Bagi Wahyu, berdakwah di hadapan anak-anak tidak cukup hanya dengan menguasai materi. Cara menyampaikan pesan juga harus energik, atraktif dan sesuai dengan dunia anak.
Dalam kisahnya, Wahyu mengajak anak-anak dan orang tua meneladani akhlak Rasulullah SAW, terutama dalam membangun pendidikan karakter yang dimulai dari keluarga.
“Baiti Jannati, rumahku surgaku. Mencari surga tidak perlu ke mana-mana, karena surga dunia itu ada di rumah kita,” kata Wahyu dalam penyampaiannya.

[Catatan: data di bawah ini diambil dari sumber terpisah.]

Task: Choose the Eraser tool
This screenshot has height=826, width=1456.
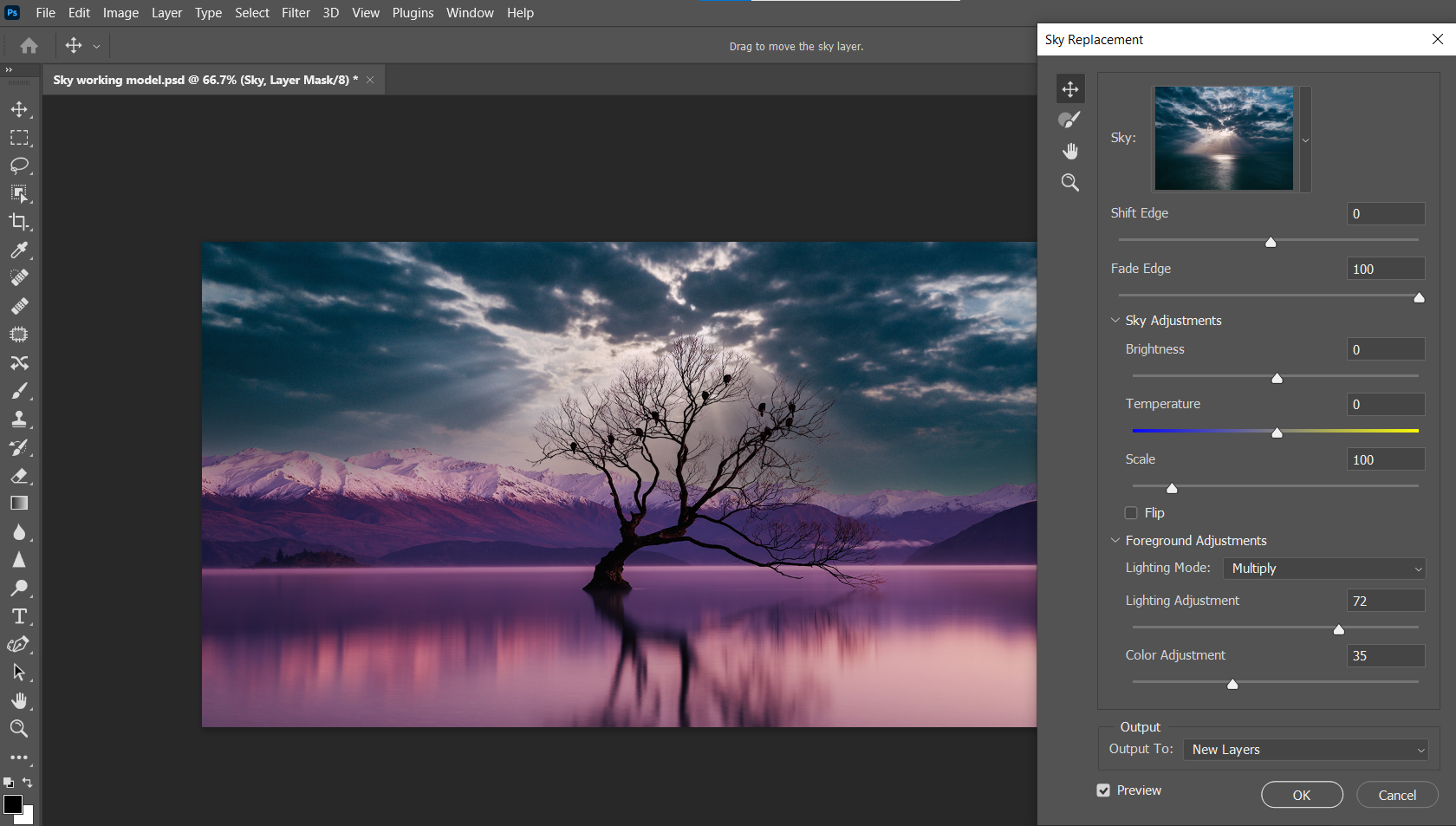Action: point(19,476)
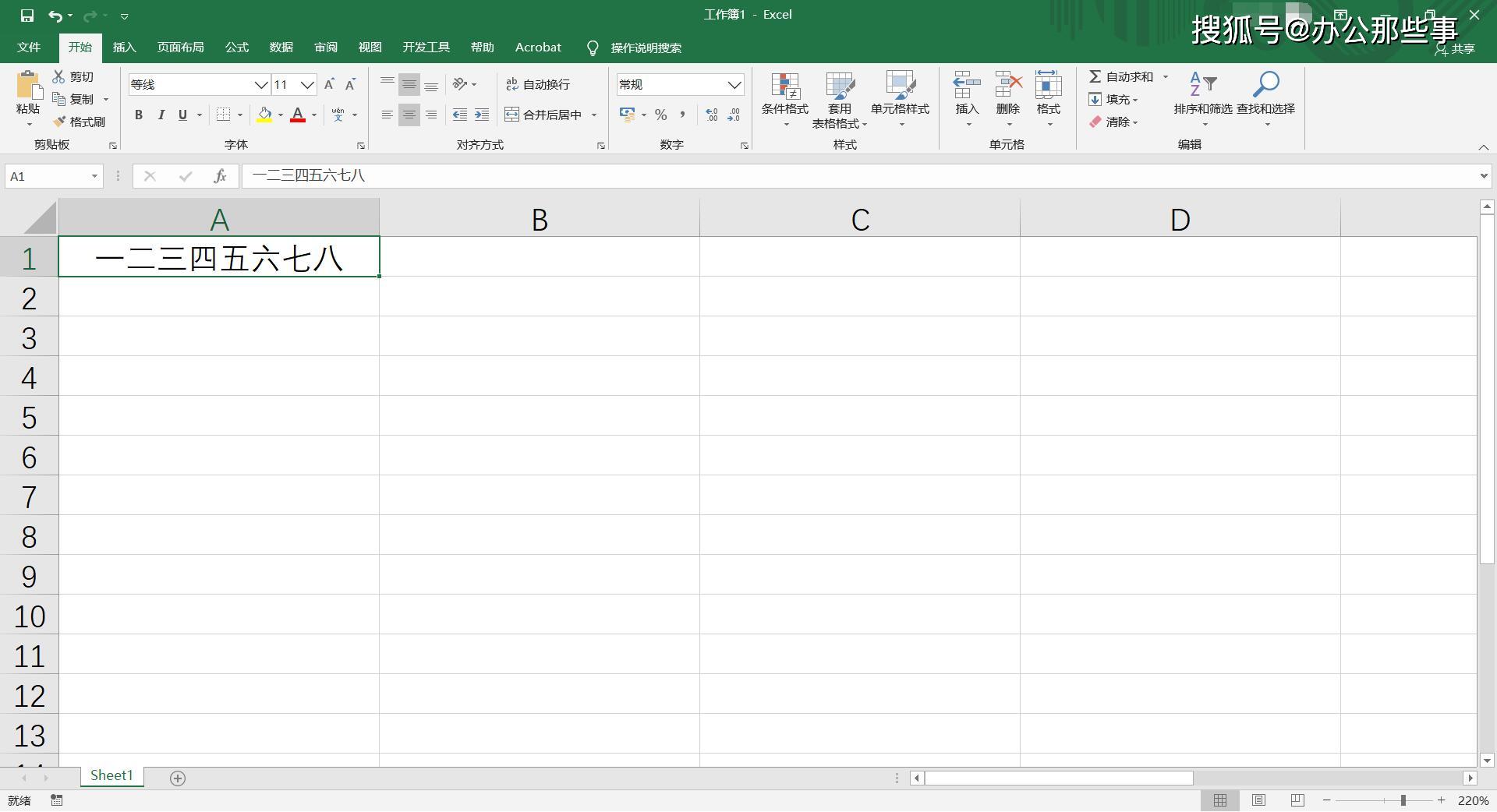Toggle Italic formatting

pyautogui.click(x=161, y=115)
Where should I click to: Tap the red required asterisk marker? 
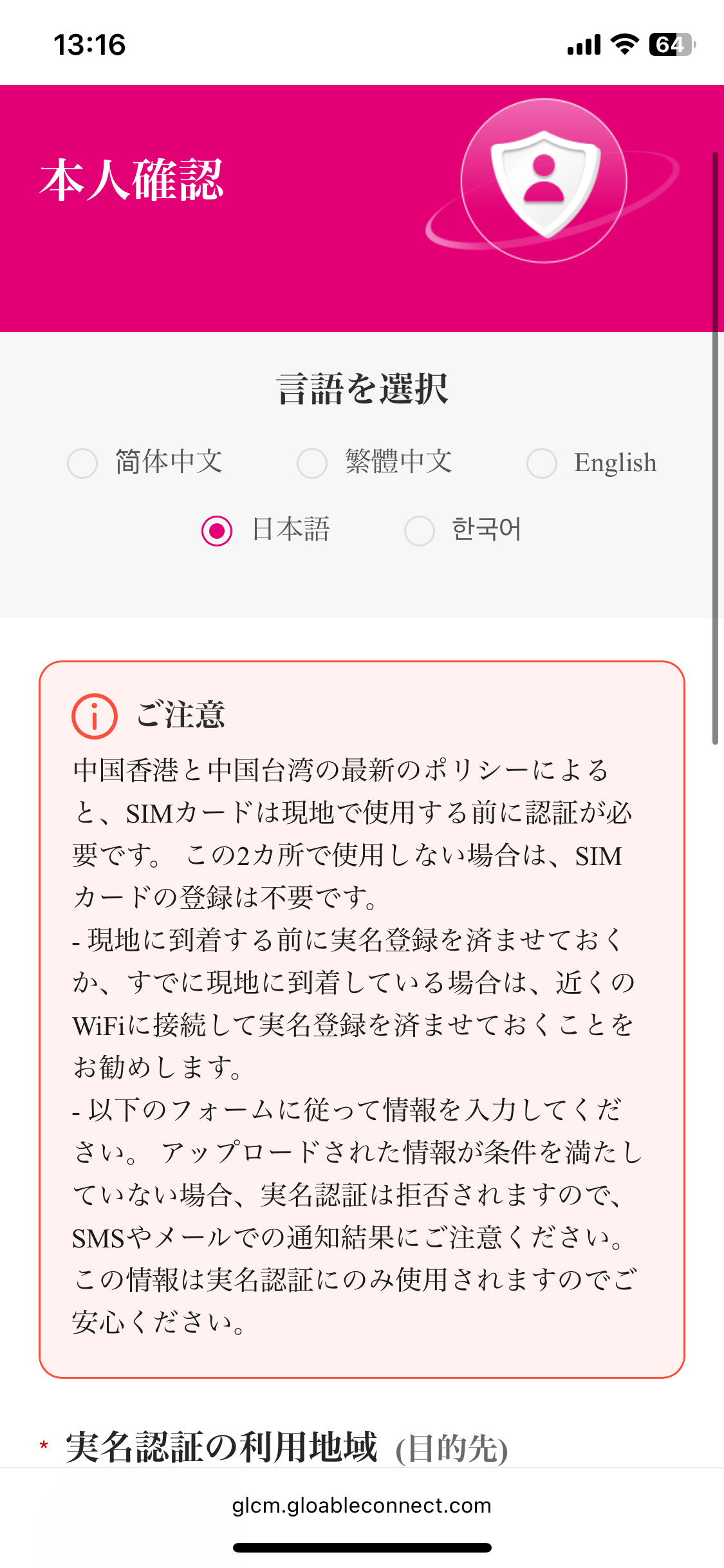pos(44,1445)
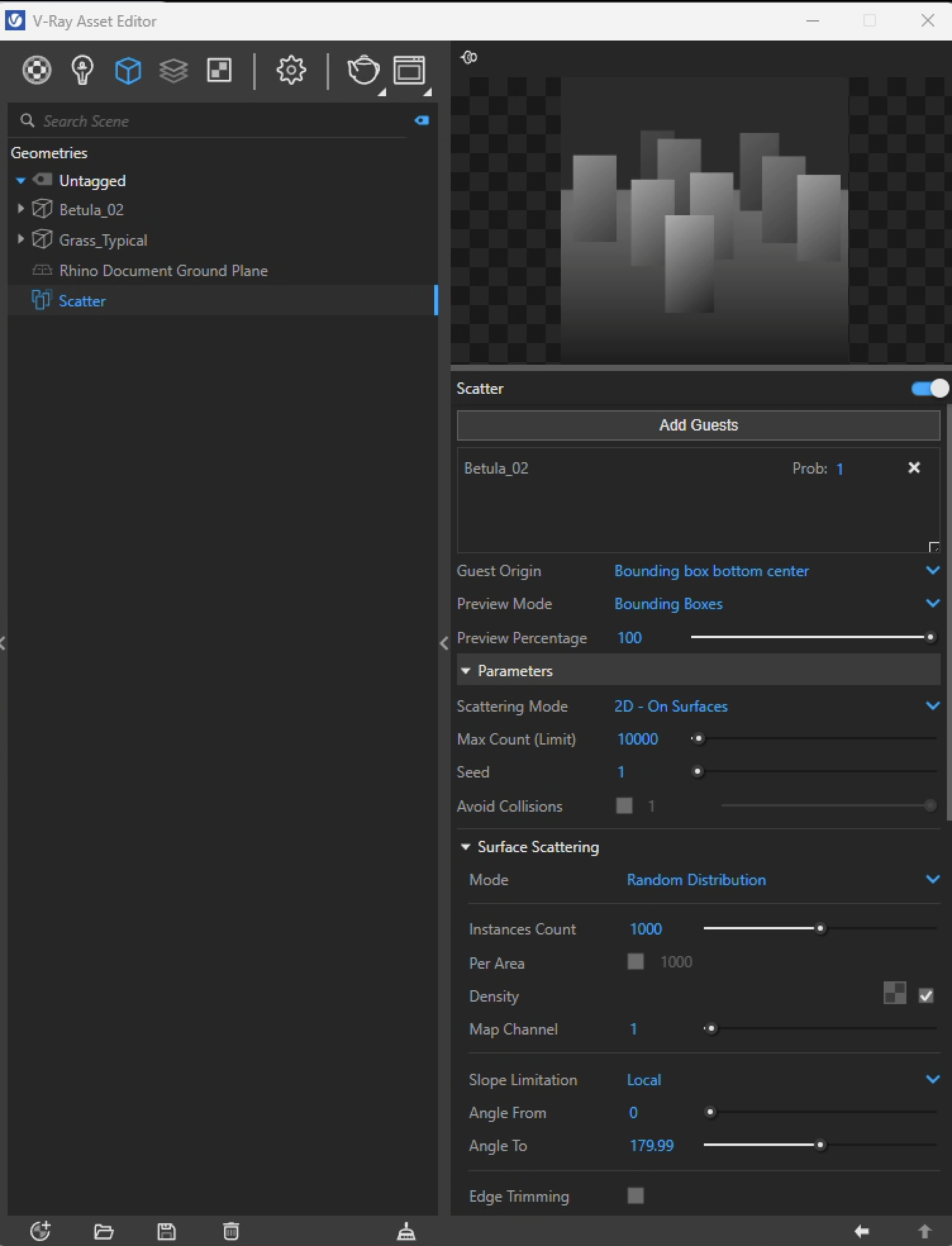The image size is (952, 1246).
Task: Select Grass_Typical in the geometry list
Action: [x=103, y=240]
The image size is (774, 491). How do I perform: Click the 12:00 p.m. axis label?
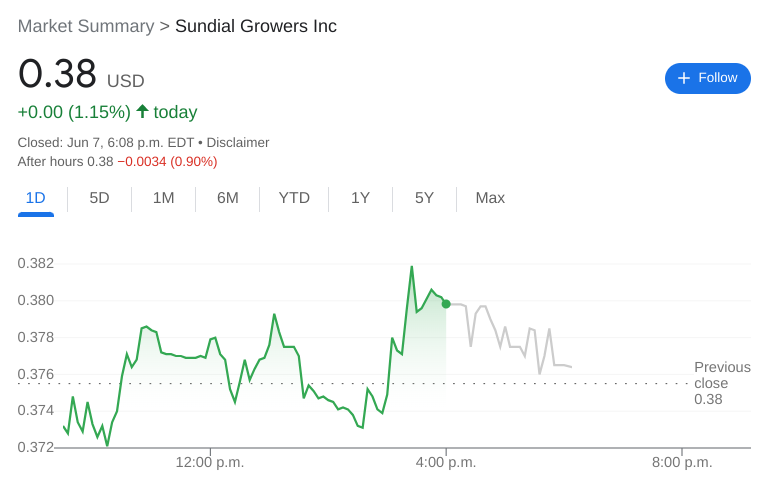pos(210,462)
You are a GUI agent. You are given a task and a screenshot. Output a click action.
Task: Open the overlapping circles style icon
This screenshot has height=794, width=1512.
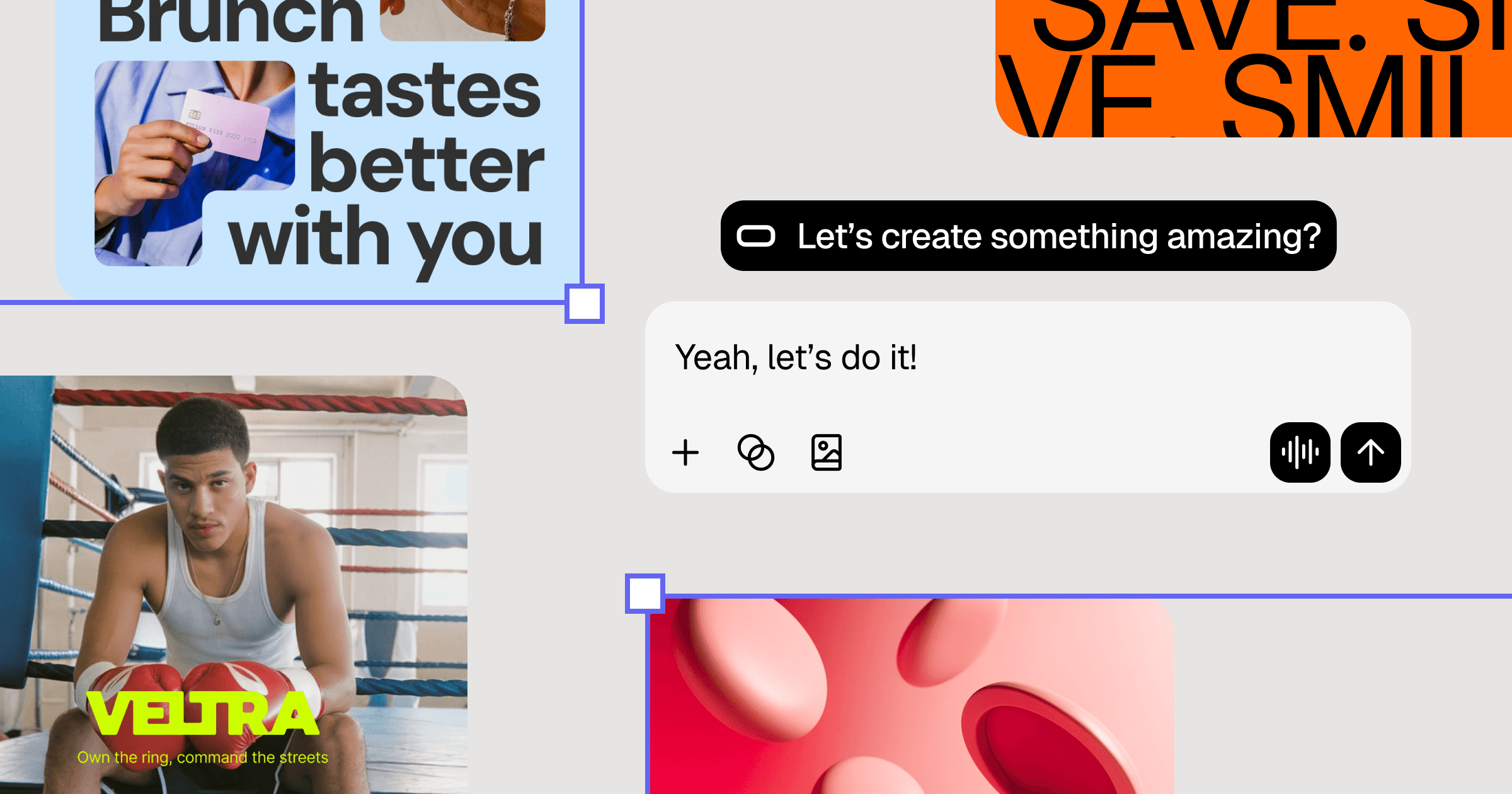tap(756, 452)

Menurut dia, ketika keluarga mampu menciptakan rumah yang aman, nyaman dan penuh kasih sayang, proses pendidikan karakter anak akan jauh lebih mudah dibangun.
Ia menekankan pentingnya sinergi antara orang tua, sekolah dan lingkungan dalam mendidik anak. Namun, keluarga tetap menjadi tempat pertama seorang anak belajar tentang perilaku, sikap dan akhlak.
“Anak adalah peniru yang hebat. Karena itu, orang tua harus menjadi teladan bagi anak-anaknya,” ujarnya.
Wahyu juga mengingatkan bahwa pendidikan akhlak merupakan fondasi penting dalam membentuk generasi. Nilai-nilai seperti berbicara positif, sopan, santun, sabar, ramah serta saling menyayangi harus diperkenalkan dan dicontohkan sejak dini.
Ia kemudian mengisahkan sosok Rasulullah SAW yang dikenal masyarakat Makkah sebagai Al-Amin, sosok yang dipercaya bahkan sebelum beliau diangkat menjadi Rasul.
Menurut Wahyu, keteladanan tersebut menunjukkan bahwa akhlak bukan sekadar materi yang diajarkan, tetapi sesuatu yang harus dibiasakan dalam kehidupan sehari-hari.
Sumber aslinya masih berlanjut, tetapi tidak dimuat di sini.